From this point of view, artists are an embarrassment. Mozart never built a factory in his life. Mark Twain was a terrible businessman. You can look it up. The only good financial decision Van Gogh ever made was dying. There are no plaques from the Athens Chamber of Commerce reading “Homer: Salesman of the Year.” From a business point of view they’re useless.

The problem is, society is not the sum of its financial dealings. It is also art, culture and the intricate web of shared and contrasting beliefs that shapes how people live. Understanding those intangibles cannot easily be monetized, but it is as important to a functioning society as any technical skill. The metropolitan university concept fails to acknowledge that all aspects of society are inextricably intertwined, that while it may take an Andrew Carnegie to build libraries, it is just a big empty building without people to fill it with books.

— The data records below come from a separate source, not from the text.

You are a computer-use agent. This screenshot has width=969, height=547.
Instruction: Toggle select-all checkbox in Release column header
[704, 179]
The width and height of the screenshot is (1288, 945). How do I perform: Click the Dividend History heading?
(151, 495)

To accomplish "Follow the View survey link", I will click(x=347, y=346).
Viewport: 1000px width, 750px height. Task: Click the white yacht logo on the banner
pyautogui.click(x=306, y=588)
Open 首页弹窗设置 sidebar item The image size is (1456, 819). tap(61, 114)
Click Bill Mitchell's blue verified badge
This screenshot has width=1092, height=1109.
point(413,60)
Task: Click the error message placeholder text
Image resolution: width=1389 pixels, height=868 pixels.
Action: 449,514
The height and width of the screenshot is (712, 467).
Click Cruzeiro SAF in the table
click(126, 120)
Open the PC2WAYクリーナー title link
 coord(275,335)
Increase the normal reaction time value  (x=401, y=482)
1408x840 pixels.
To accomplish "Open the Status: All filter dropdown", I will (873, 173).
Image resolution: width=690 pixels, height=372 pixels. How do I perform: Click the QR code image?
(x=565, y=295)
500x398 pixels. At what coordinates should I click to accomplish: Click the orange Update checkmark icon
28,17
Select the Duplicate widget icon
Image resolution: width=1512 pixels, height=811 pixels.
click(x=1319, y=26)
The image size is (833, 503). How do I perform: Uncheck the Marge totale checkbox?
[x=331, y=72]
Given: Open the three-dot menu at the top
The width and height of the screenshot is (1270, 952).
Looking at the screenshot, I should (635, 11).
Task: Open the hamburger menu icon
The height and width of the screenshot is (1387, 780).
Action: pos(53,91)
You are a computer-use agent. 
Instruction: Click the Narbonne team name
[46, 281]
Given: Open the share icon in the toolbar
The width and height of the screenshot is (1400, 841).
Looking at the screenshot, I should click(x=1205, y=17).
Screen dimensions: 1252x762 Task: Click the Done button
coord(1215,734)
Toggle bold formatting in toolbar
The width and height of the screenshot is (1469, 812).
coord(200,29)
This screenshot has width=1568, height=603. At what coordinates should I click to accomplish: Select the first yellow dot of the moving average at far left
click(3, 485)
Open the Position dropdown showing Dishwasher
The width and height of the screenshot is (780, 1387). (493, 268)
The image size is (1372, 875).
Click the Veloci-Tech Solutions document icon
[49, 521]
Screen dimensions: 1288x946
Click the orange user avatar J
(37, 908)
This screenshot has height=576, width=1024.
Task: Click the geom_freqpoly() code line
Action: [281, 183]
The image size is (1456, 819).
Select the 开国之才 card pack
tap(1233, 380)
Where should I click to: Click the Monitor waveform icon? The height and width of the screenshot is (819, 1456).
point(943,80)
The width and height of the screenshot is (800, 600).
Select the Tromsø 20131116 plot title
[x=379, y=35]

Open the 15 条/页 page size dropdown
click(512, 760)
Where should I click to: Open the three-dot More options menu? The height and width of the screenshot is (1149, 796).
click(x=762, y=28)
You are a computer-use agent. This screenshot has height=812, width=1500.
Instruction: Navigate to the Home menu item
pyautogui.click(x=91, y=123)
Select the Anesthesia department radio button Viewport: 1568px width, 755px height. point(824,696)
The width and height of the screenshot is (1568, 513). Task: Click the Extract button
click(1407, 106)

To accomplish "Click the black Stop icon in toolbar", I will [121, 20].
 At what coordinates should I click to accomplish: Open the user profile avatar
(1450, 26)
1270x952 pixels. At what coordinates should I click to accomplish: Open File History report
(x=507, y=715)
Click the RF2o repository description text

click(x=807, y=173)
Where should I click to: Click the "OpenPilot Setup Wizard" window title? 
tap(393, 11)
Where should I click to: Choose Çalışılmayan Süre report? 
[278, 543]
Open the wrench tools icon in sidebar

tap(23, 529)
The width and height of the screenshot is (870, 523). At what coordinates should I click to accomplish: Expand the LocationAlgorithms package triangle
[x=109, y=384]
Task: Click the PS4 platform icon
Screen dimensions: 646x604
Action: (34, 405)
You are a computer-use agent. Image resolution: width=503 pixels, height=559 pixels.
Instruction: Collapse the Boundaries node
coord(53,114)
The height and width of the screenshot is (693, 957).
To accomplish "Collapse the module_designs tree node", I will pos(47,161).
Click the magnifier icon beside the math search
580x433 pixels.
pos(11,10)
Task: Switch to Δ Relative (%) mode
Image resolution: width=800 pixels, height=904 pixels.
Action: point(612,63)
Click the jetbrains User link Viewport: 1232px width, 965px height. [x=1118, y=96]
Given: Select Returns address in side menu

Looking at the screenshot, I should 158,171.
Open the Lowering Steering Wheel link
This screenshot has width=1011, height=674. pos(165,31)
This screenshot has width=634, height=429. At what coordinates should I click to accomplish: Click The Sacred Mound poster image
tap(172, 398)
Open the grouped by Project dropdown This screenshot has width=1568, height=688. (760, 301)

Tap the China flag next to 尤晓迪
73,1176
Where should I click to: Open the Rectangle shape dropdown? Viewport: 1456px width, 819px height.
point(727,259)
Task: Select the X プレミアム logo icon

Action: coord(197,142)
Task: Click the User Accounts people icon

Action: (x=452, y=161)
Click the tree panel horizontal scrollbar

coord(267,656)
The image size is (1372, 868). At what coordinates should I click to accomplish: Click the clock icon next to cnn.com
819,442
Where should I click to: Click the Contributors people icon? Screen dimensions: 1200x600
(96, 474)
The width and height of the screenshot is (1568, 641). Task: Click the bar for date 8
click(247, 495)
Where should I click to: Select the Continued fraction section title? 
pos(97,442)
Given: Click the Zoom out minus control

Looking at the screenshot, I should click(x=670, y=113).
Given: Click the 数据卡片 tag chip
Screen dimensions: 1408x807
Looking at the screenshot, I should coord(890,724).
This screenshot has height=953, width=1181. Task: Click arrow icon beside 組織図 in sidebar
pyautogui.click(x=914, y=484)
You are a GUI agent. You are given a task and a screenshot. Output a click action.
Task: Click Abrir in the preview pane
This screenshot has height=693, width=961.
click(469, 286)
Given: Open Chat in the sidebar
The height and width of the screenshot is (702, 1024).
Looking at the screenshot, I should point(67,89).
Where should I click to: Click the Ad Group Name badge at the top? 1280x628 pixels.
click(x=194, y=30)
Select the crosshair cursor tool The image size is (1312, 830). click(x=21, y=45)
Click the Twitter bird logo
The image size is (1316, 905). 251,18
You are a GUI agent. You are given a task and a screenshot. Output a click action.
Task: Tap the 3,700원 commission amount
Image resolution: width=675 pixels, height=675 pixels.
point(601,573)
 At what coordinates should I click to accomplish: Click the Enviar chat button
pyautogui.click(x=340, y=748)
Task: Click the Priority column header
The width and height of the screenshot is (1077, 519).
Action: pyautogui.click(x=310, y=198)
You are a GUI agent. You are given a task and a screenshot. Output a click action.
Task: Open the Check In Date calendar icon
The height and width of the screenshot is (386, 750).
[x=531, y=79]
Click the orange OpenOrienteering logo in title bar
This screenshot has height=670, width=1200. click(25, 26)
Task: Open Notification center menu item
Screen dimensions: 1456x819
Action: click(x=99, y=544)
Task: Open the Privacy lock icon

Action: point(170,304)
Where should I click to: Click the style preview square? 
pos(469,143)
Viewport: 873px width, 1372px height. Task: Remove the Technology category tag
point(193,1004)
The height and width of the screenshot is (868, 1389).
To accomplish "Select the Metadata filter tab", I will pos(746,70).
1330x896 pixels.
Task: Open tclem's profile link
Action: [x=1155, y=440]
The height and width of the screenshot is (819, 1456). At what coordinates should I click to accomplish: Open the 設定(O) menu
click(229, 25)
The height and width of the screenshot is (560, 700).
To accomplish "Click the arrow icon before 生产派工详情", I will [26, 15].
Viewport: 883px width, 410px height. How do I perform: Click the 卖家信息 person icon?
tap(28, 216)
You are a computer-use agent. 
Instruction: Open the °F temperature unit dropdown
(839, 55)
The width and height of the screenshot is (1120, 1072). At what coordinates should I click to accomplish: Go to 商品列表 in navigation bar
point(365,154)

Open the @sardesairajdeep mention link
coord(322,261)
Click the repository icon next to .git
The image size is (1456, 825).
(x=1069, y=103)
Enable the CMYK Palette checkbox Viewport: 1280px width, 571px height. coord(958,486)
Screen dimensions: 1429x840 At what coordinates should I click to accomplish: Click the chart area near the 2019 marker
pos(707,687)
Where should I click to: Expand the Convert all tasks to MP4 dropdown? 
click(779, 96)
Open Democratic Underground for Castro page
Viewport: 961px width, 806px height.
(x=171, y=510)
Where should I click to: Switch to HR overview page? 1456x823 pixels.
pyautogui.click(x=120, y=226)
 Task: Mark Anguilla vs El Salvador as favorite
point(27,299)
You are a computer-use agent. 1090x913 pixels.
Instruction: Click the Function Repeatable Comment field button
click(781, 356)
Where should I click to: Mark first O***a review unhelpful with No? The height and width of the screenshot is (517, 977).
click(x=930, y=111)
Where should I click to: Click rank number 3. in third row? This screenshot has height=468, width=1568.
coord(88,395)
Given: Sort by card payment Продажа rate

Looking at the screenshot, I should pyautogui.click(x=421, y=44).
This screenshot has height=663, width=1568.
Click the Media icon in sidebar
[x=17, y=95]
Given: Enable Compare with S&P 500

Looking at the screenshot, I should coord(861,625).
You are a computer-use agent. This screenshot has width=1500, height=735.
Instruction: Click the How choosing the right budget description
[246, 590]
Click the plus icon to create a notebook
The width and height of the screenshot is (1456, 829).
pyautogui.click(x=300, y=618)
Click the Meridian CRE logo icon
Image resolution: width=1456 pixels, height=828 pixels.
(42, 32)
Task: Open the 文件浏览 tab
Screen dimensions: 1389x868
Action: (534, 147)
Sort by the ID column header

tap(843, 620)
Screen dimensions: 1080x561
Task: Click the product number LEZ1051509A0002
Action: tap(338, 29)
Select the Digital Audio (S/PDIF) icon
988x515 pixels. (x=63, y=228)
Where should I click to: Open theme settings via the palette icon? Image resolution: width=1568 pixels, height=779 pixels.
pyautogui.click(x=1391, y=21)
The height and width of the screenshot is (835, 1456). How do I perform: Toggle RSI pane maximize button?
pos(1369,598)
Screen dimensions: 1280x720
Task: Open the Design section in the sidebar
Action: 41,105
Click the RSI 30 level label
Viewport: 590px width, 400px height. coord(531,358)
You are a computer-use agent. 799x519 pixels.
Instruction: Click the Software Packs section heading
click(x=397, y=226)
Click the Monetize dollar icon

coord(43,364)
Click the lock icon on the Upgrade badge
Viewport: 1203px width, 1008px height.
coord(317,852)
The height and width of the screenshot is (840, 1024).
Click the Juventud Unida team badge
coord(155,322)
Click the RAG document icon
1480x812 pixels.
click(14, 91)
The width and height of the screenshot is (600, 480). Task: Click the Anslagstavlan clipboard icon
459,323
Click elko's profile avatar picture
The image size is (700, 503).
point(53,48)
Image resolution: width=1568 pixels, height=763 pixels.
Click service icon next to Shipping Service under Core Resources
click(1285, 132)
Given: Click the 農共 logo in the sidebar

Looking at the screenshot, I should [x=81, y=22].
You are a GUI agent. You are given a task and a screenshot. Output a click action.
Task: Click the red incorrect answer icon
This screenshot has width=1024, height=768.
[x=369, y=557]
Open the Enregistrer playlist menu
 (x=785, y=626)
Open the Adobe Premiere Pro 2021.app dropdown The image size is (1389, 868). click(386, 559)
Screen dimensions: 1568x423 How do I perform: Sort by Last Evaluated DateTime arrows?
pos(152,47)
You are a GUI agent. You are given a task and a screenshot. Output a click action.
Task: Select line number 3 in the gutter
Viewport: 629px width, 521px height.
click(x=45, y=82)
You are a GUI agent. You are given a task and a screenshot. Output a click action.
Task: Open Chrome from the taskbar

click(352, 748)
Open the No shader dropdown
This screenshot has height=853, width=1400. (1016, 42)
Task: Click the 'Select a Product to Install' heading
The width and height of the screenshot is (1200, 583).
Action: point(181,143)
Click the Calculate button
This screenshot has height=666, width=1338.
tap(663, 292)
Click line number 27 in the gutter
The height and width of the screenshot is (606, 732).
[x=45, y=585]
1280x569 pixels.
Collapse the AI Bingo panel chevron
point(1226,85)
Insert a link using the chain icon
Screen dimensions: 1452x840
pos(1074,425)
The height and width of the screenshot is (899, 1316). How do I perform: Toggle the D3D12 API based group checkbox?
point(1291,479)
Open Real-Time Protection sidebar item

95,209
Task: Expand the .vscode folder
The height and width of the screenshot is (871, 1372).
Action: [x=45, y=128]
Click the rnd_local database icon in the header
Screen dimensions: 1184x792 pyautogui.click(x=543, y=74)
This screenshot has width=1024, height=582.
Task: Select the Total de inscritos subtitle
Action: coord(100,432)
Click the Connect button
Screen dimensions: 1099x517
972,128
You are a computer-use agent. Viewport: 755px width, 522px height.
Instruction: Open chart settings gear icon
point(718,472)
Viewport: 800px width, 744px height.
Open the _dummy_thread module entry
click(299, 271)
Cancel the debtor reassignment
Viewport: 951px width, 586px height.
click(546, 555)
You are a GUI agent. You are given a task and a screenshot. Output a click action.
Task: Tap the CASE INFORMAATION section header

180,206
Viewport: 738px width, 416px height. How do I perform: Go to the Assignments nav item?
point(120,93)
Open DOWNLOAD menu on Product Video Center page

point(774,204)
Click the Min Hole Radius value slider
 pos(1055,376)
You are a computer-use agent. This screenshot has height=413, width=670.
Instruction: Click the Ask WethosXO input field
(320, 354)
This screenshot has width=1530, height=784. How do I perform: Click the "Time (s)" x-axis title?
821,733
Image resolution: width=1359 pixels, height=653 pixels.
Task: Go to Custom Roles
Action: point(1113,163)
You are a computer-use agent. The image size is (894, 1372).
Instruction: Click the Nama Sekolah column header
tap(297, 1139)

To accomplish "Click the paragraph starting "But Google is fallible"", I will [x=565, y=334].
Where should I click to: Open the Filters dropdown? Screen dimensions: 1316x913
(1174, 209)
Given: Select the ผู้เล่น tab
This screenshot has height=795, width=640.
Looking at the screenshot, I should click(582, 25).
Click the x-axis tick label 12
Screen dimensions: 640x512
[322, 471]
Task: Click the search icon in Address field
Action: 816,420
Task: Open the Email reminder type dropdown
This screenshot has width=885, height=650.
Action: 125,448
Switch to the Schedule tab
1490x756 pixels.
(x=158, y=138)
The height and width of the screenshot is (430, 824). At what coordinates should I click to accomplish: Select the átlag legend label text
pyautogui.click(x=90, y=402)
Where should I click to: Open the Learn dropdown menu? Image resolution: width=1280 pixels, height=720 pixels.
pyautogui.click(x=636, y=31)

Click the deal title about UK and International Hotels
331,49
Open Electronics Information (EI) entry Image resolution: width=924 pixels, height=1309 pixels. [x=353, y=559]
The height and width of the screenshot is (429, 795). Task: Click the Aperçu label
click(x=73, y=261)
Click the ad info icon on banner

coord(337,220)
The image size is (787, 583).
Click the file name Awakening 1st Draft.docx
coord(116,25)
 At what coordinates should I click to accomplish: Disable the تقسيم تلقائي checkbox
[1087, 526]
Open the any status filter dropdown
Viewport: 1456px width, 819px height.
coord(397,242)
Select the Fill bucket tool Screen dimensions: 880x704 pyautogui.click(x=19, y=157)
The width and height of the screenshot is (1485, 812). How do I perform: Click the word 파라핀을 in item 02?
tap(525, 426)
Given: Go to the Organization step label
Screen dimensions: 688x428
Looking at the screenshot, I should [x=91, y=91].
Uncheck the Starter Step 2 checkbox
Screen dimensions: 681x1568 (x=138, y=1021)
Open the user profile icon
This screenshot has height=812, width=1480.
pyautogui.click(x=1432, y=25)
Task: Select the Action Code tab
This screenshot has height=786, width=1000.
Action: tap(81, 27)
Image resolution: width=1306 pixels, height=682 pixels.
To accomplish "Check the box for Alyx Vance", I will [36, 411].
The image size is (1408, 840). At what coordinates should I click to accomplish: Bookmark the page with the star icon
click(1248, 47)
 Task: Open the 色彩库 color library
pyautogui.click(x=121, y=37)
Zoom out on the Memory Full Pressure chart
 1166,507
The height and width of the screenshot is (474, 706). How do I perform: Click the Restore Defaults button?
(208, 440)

Proponents of rebranding USM argue it is necessary in the face of changing demographics, reduced state funding, and competition from for-profit schools that do not aspire to providing liberal arts education. This argument would be a lot more compelling if administrators had made meaningful attempts to implement strategic plans generated decades ago for the UMaine system, when it could have gotten out ahead of these problems, instead of being forced to chase the market.

Nevertheless, self-inflicted as they are, the wounds are real. Decisive steps do have to be taken. Perhaps USM really cannot afford to play a role in producing the next generation of musicians, writers, scholars or thinkers. Administrators need to be clear that that is the message they are sending kids by cutting arts and humanities in favor of a partnership with local industry: if your post-high school aspirations transcend acquiring a marketable business skill, USM is not the place for you.

Of course, those kids can always go to Farmington, Umaine’s “classic liberal arts” campus, at least until USM’s visionary rebranding works, proving that the entire concept of liberal arts education is an obsolescent luxury reserved for people with the foresight to be child prodigies or born into enough wealth and privilege to afford it.

Then they can attend the Farmington campus of the Marden’s South Central Maine Job Center, Powered By Unum.